TV3 IS to double the size of its existing facility in Ballymount, Dublin, with a new studio capable of being used for high definition television.
The 500sq m studio will cost between €4 million and €5 million and will be part of an adjacent building which will also house a number of independent production companies.
TV3 chief executive David McRedmond said the new studio, which will be ready towards the middle of next year, will be critical in ensuring the station reaches the goal of producing 50 per cent of its own content. It is currently at 40 per cent.
The new studio will allow TV3 to host programmes in front of a live audience and screen programmes in high definition.
At present, all of TV3's live output, including IrelandAM, Midweek, Tonight with Vincent Browneand the Champions' League coverage comes from a single studio which is in operation 18 hours a day.
The new studio will be located in a building adjacent to its present premises in Ballymount and amounts to a significant investment by Doughty Hanson, the venture capital company which paid €230 million for TV3 in 2006.
Mr McRedmond anticipates the studio will be heavily used by independent production companies and will allow them to export many of their programmes abroad.
The model of a major studio attached to a commercial television station was well-established elsewhere, he said, citing Granada studios’ attachment to ITV as an example. “There is a worldwide shortage of television content.
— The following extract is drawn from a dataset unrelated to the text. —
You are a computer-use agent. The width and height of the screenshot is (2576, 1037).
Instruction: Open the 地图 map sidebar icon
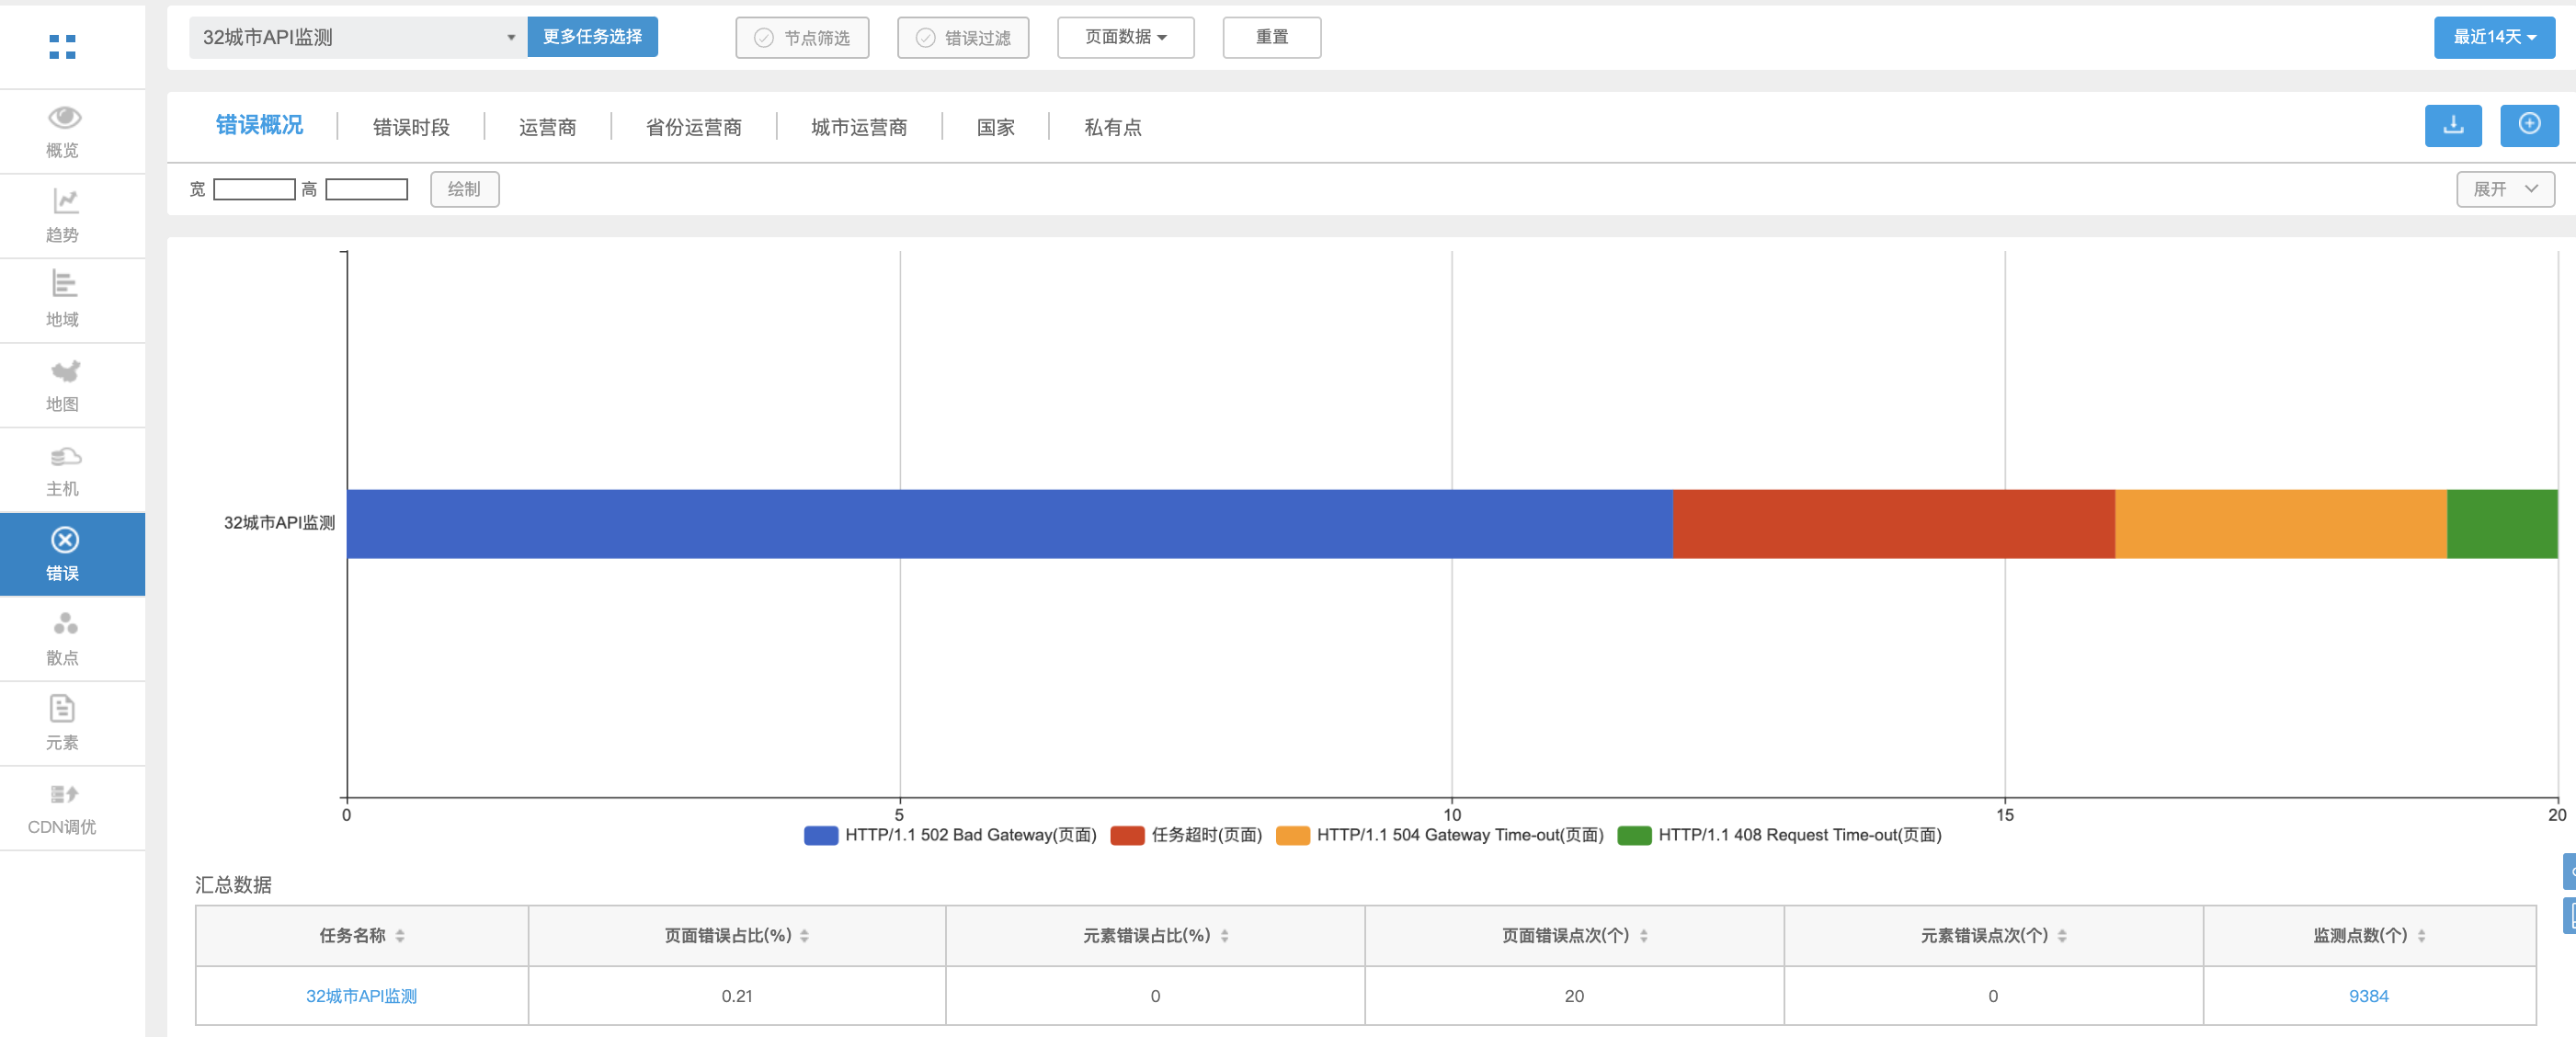tap(64, 372)
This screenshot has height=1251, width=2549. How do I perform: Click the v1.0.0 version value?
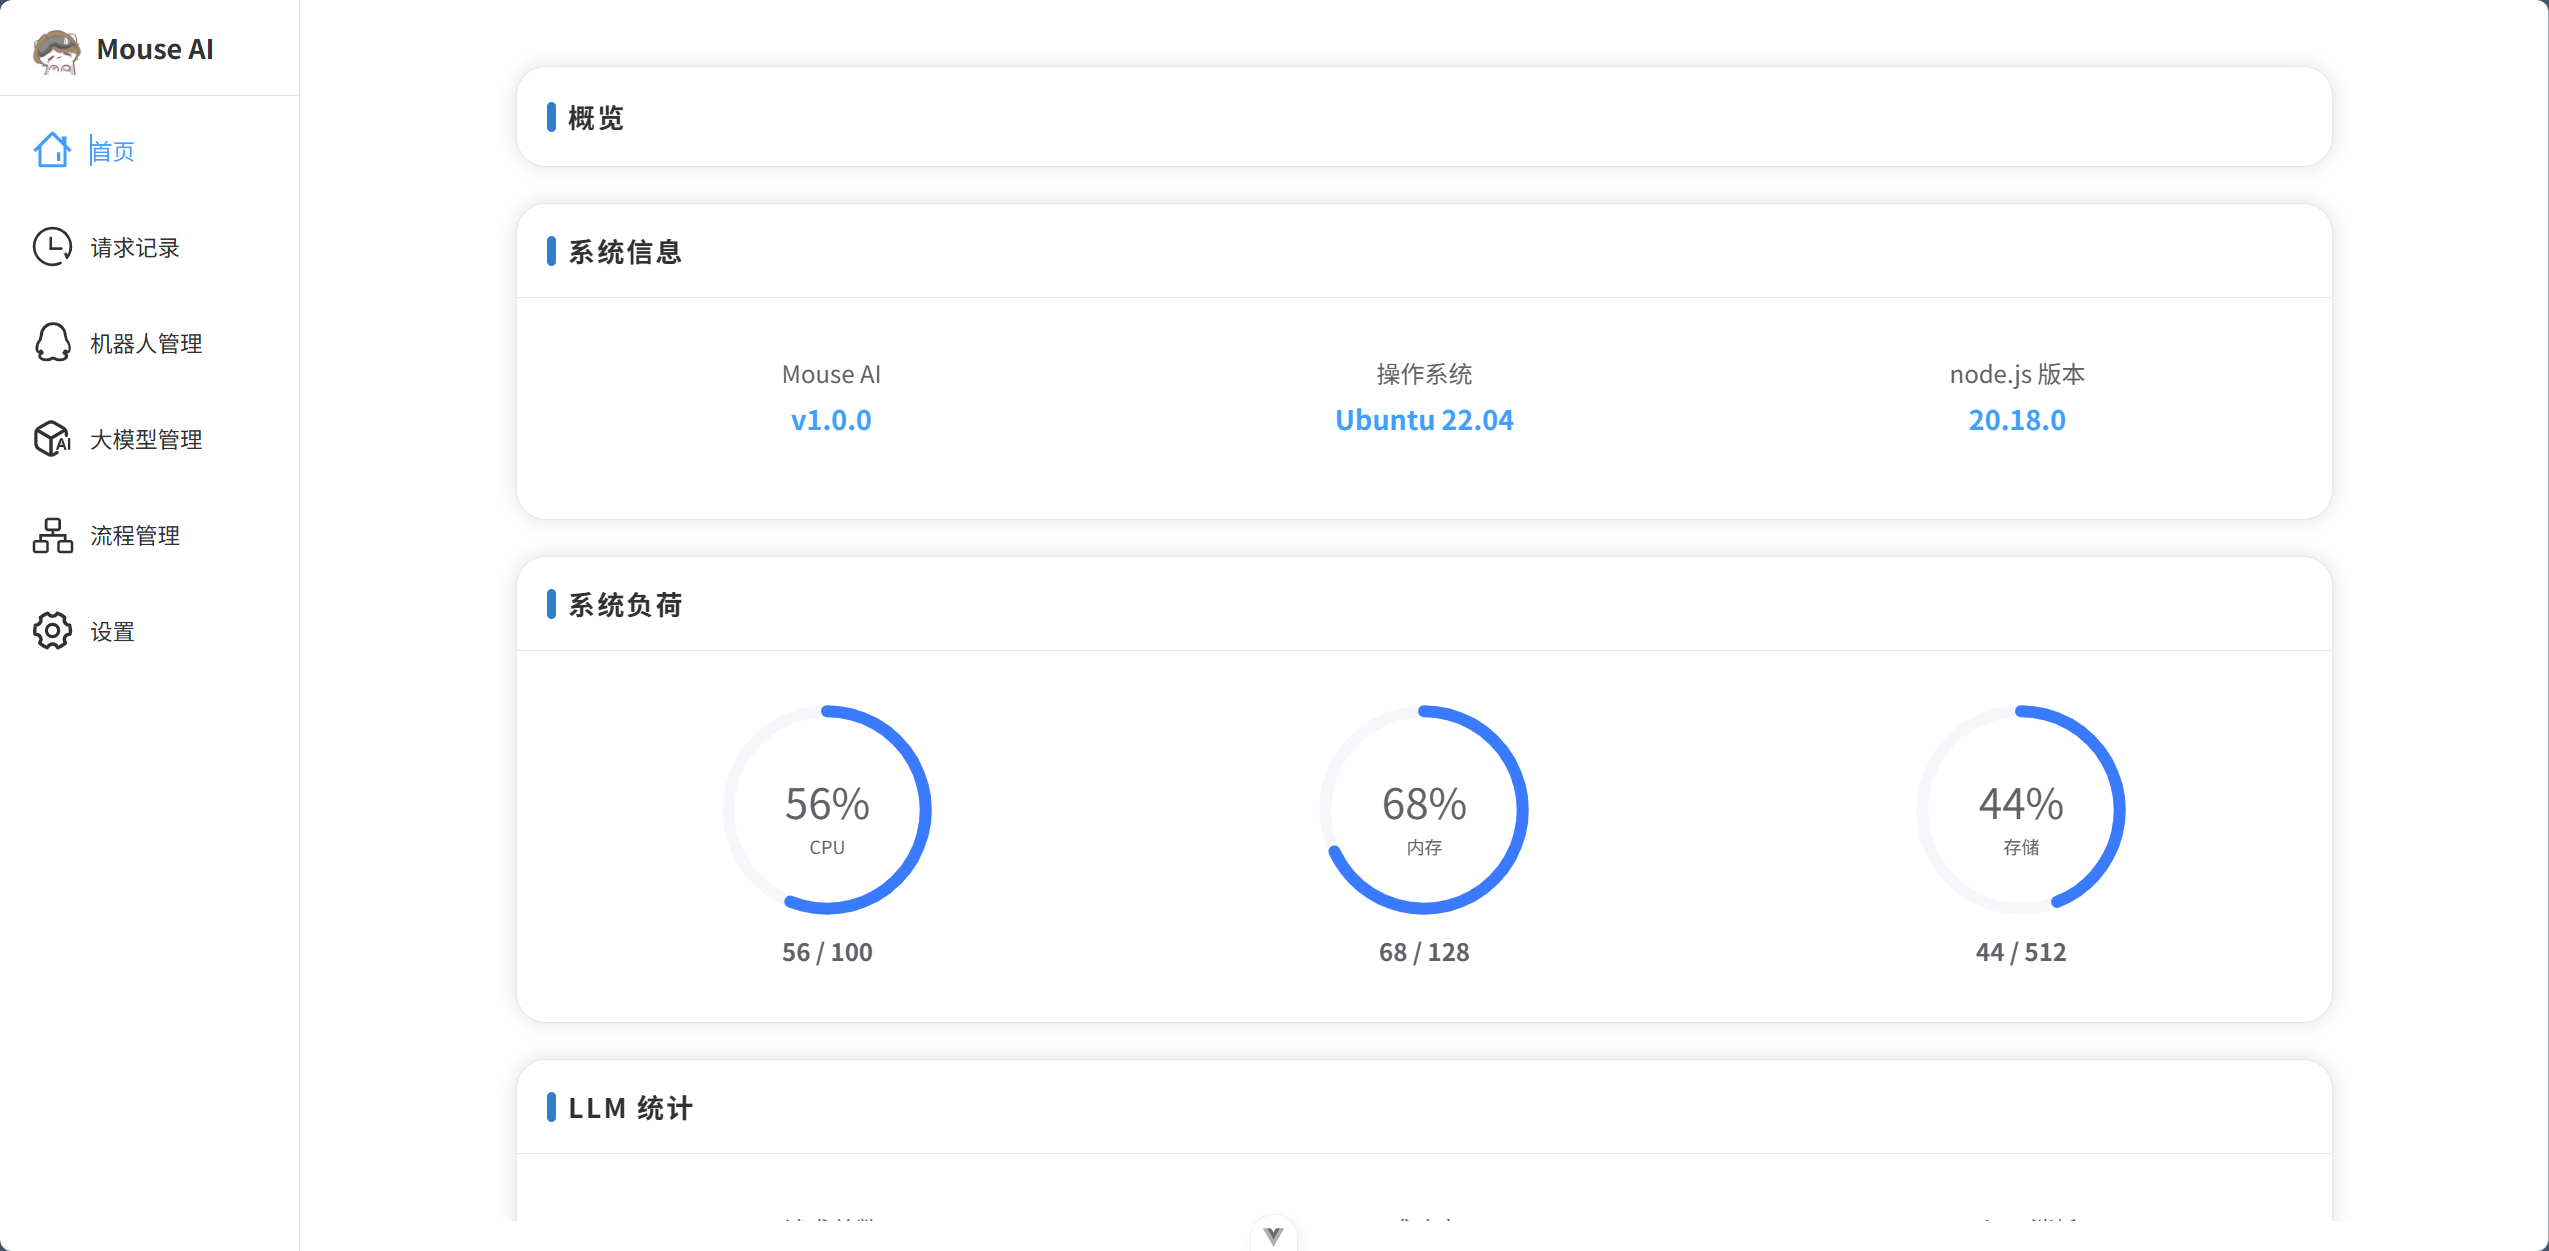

Ireland is ideally placed,” he added.
In the latest completed accounts for 2009, TV3 made an operating profit of €1.9 million following a precipitous decline in advertising revenue in 2008, the last year of the boom.
The operating loss of Tullamore Beta, TV3’s parent company, doubled to €135 million as a result of writedown on the goodwill value of the business by €118.7 million, reflecting the downturn in the economy.
Mr McRedmond said revenues were up 6 per cent last year and advertising spot revenue growth is up 4 per cent this year, but the recovery in advertising revenue was, he said, being stymied by RTÉ.
The rival broadcaster had fixed the cost of television advertising when the recession first began, and rates were between 10 and 15 per cent too low – even given the state of the economy.
A long-time critic of the dual-funding model which funds RTÉ, he urged the Department of Communications to act decisively and create an RTÉ channel solely devoted to public service broadcasting, with no advertising.
“The Department of Communications is moving at a pace that is completely ignorant of the challenges that the country is going through,” he said.
TV3 will announce its autumn schedule later today, with several new programmes.